Ist die Regelung des „Deals“ im Strafprozessrecht verfassungswidrig? Über den aktuellen Stand der Diskussion berichtet die Kanzlei Königstraße in Stuttgart

Am 7.11.2012 hat sich das Bundesverfassungsgericht in einer mündlichen Verhandlung mit § 257c StPO befasst, welcher durch das „Gesetz zur Regelung der Verständigung im Strafverfahren“ eingeführt wurde.

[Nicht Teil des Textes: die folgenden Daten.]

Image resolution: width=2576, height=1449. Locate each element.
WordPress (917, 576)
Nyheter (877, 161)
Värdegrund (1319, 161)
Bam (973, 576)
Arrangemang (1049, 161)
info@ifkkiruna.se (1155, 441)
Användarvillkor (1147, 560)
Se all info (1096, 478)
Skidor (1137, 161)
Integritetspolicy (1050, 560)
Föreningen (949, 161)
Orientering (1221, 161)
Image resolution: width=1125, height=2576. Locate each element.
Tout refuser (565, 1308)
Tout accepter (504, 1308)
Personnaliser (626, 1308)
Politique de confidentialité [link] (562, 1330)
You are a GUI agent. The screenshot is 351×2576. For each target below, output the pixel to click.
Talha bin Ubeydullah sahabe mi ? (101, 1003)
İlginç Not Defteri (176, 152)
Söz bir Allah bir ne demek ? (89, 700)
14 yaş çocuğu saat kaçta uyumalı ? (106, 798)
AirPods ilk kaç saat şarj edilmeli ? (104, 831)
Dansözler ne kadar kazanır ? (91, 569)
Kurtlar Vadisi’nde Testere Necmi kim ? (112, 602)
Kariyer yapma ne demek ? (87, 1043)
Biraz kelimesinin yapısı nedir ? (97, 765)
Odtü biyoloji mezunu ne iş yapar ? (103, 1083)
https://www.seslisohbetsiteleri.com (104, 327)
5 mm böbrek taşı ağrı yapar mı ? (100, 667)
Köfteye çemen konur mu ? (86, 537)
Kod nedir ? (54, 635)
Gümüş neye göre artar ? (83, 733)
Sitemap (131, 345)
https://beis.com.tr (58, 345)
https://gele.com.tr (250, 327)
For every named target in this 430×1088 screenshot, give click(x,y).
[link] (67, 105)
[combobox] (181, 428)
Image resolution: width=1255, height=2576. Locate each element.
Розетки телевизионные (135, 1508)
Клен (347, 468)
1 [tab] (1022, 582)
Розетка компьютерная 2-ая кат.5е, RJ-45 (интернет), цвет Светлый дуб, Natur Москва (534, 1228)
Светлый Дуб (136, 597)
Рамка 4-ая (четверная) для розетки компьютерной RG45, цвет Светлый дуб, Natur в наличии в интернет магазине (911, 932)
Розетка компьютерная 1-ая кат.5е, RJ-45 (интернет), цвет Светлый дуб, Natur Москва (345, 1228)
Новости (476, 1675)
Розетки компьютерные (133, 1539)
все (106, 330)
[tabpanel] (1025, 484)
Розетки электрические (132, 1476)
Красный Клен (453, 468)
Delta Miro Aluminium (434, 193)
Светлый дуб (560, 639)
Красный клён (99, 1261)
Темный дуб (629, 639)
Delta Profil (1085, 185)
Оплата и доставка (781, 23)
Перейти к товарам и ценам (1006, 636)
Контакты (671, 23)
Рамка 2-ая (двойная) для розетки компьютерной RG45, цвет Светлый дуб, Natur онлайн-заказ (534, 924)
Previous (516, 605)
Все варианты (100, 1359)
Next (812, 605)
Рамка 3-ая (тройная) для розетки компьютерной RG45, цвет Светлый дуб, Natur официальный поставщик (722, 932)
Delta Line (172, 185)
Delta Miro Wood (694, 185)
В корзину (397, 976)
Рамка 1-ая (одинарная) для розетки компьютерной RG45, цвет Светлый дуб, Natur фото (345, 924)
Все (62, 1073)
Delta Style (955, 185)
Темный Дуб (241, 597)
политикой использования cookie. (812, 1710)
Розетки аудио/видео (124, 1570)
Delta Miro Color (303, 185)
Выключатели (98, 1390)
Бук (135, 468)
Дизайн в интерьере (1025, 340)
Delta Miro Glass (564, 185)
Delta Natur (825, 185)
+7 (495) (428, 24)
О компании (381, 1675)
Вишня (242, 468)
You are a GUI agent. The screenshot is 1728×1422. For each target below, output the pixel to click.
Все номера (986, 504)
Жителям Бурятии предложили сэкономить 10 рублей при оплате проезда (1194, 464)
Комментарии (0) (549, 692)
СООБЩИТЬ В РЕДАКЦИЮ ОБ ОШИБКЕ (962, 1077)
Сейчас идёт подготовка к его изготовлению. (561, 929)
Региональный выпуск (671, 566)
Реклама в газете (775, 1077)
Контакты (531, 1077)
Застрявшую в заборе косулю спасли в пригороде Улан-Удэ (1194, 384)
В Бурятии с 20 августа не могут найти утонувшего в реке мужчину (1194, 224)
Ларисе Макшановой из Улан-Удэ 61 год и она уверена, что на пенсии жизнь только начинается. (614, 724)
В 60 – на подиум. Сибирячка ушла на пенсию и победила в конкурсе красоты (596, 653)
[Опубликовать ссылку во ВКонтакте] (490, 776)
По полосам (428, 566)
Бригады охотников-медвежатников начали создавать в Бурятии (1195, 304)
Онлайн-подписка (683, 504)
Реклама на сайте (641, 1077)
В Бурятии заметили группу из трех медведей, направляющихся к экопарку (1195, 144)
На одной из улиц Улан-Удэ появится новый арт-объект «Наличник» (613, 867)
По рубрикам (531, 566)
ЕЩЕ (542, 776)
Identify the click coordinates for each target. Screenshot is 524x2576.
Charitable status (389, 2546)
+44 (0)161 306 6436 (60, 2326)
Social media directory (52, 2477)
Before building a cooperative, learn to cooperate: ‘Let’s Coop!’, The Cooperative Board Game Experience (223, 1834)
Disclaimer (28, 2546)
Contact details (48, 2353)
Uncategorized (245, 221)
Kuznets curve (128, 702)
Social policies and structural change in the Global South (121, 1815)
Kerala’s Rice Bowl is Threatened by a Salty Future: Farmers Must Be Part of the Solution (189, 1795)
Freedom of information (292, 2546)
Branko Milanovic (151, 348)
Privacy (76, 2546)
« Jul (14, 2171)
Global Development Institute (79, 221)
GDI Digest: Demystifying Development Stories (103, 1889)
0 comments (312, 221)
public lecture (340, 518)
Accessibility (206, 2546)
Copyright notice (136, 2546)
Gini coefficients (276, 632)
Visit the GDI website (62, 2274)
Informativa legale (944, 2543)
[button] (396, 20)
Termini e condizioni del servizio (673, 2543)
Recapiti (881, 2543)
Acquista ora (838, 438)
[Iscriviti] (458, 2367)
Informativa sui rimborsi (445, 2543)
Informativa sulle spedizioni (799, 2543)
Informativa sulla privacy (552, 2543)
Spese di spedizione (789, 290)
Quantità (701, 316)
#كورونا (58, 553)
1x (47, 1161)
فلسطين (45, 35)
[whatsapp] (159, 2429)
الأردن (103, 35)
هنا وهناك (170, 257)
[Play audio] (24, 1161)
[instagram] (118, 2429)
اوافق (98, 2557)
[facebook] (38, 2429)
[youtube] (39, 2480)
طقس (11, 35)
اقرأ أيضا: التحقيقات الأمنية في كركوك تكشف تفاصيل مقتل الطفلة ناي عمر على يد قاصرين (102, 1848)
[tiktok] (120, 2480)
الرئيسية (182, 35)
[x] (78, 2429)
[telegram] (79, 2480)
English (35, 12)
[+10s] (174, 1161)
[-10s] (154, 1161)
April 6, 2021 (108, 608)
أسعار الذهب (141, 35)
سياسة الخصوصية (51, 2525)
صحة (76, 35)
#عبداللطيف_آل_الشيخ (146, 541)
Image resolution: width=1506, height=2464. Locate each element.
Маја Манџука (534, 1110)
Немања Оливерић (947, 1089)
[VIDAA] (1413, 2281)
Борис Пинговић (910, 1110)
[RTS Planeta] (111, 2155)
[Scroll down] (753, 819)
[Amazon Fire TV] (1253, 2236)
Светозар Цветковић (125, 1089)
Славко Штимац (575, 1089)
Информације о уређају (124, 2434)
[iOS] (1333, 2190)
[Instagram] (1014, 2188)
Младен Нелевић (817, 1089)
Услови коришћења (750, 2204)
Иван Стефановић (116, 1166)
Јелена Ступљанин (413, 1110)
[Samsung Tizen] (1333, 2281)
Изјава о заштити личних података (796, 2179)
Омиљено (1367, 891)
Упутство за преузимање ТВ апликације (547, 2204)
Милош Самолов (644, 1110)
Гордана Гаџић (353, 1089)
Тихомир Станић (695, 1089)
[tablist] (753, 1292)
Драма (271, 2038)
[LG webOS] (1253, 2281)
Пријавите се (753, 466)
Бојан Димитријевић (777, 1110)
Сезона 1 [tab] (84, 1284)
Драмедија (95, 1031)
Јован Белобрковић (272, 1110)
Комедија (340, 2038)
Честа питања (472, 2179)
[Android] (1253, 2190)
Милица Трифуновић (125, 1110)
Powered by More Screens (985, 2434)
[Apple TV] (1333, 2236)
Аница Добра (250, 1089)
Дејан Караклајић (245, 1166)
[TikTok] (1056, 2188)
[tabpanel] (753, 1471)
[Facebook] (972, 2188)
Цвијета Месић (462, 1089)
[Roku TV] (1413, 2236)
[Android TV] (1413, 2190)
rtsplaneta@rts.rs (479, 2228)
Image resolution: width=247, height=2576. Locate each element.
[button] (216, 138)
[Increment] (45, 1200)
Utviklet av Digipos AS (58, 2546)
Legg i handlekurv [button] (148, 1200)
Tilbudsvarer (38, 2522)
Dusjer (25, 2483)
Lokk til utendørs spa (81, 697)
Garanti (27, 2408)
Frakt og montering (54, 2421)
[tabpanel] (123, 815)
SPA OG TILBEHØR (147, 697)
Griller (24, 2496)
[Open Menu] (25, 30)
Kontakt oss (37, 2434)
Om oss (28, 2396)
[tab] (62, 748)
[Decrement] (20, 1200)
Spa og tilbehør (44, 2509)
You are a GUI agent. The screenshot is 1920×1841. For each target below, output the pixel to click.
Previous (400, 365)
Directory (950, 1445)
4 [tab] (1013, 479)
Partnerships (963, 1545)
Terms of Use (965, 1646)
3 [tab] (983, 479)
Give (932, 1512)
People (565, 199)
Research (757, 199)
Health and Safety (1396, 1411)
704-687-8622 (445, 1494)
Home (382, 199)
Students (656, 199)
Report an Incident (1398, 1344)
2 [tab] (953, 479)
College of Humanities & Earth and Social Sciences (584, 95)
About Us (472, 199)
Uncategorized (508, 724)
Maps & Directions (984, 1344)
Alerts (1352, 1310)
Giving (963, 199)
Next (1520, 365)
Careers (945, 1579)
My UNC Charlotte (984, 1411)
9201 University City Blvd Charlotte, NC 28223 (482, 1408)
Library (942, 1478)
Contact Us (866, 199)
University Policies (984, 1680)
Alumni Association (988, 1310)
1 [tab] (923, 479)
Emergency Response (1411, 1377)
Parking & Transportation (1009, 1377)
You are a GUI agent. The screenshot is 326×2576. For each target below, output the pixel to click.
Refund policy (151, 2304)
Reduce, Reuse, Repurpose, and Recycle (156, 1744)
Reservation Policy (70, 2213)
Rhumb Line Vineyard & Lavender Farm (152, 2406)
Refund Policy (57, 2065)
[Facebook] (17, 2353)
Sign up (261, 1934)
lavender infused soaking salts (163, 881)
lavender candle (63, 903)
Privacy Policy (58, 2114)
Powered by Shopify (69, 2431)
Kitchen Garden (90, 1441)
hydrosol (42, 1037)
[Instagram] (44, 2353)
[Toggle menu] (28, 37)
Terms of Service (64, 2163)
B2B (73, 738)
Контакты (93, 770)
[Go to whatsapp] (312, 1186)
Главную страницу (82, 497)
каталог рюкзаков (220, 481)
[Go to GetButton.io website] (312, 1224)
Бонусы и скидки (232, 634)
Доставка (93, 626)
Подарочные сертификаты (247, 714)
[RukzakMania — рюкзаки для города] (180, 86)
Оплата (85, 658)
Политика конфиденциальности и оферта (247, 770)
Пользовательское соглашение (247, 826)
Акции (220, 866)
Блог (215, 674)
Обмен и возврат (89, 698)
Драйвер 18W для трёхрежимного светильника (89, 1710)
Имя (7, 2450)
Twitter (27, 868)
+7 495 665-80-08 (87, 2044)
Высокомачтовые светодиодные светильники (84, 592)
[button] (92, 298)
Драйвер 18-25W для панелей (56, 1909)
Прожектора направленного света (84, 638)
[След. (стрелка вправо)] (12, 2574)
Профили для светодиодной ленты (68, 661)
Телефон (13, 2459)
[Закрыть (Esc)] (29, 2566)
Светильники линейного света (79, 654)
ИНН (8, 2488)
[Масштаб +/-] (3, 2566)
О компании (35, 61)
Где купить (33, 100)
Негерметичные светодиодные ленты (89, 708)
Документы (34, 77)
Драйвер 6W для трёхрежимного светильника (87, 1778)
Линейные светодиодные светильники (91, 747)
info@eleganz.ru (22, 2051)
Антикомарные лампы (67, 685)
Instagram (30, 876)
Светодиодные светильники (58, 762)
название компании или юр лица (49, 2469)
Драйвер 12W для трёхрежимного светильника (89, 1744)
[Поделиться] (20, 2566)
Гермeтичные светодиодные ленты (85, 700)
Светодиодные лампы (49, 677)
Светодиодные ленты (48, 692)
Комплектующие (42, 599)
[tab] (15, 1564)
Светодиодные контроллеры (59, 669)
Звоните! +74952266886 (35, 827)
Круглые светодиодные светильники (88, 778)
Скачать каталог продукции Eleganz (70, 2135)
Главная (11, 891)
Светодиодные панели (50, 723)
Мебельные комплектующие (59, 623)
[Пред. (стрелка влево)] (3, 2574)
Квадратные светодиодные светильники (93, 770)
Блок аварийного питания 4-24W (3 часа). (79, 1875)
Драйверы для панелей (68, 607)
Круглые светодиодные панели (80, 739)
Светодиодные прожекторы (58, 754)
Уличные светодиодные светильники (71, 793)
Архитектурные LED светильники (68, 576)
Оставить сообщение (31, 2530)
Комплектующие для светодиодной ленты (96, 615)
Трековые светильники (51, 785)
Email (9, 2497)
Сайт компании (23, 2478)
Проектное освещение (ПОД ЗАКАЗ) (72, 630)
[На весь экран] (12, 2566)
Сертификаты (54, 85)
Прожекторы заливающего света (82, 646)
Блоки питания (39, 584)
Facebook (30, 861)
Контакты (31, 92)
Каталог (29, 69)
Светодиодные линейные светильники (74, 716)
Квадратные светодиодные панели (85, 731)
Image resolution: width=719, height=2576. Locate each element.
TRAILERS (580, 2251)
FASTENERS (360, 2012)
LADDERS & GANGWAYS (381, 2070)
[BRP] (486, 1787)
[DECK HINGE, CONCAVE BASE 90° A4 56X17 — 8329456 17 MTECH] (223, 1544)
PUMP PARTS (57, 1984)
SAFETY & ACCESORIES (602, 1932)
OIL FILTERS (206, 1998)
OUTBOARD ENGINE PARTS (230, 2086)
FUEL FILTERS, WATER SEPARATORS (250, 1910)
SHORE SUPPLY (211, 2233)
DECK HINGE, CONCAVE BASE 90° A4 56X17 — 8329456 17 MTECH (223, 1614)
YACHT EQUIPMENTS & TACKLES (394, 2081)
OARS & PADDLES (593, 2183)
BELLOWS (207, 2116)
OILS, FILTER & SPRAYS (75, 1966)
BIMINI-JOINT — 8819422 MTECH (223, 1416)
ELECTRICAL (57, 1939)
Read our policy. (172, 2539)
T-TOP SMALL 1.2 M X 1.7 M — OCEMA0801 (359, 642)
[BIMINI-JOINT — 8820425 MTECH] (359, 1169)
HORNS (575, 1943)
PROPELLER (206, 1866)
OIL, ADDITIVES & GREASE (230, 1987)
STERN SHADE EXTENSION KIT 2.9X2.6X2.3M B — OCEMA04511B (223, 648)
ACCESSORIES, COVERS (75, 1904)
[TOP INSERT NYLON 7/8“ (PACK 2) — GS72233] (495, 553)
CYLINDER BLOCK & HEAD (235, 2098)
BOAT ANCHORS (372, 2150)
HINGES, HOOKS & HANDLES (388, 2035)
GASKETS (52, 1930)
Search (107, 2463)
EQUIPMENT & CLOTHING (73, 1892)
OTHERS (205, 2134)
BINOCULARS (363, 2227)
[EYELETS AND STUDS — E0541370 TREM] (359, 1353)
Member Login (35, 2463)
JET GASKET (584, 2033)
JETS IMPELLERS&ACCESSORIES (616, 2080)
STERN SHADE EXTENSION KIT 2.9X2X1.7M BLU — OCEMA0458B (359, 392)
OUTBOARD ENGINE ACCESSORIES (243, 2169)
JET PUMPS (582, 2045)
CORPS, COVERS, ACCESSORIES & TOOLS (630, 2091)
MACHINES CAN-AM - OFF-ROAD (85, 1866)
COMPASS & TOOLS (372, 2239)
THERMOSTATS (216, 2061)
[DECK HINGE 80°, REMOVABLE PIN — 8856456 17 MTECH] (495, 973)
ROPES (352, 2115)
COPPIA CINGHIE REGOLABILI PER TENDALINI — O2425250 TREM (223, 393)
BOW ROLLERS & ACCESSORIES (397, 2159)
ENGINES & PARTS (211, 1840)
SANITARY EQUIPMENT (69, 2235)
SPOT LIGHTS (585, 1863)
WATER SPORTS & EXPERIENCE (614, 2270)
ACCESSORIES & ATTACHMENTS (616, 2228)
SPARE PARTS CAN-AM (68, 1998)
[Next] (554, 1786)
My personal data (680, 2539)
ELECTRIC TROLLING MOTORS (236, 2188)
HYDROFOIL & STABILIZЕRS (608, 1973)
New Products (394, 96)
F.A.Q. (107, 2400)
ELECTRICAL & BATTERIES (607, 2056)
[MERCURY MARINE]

Anlass waren drei Verfassungsbeschwerden gegen strafrechtliche Verurteilungen, denen jeweils „Deals“ zwischen Gericht, Staatsanwaltschaft und Angeklagten vorausgegangen waren. Den Angeklagten wurden für den Fall eines Geständnisses Strafobergrenzen in Aussicht gestellt.

In allen drei Fällen wurde von den Angeklagten Revision beim Bundesgerichtshof eingelegt – mit der Begründung, die angefochtenen Urteile seien unter Verstoß gegen § 257c StPO ergangen. Der Bundesgerichtshof verwarf die Revisionen.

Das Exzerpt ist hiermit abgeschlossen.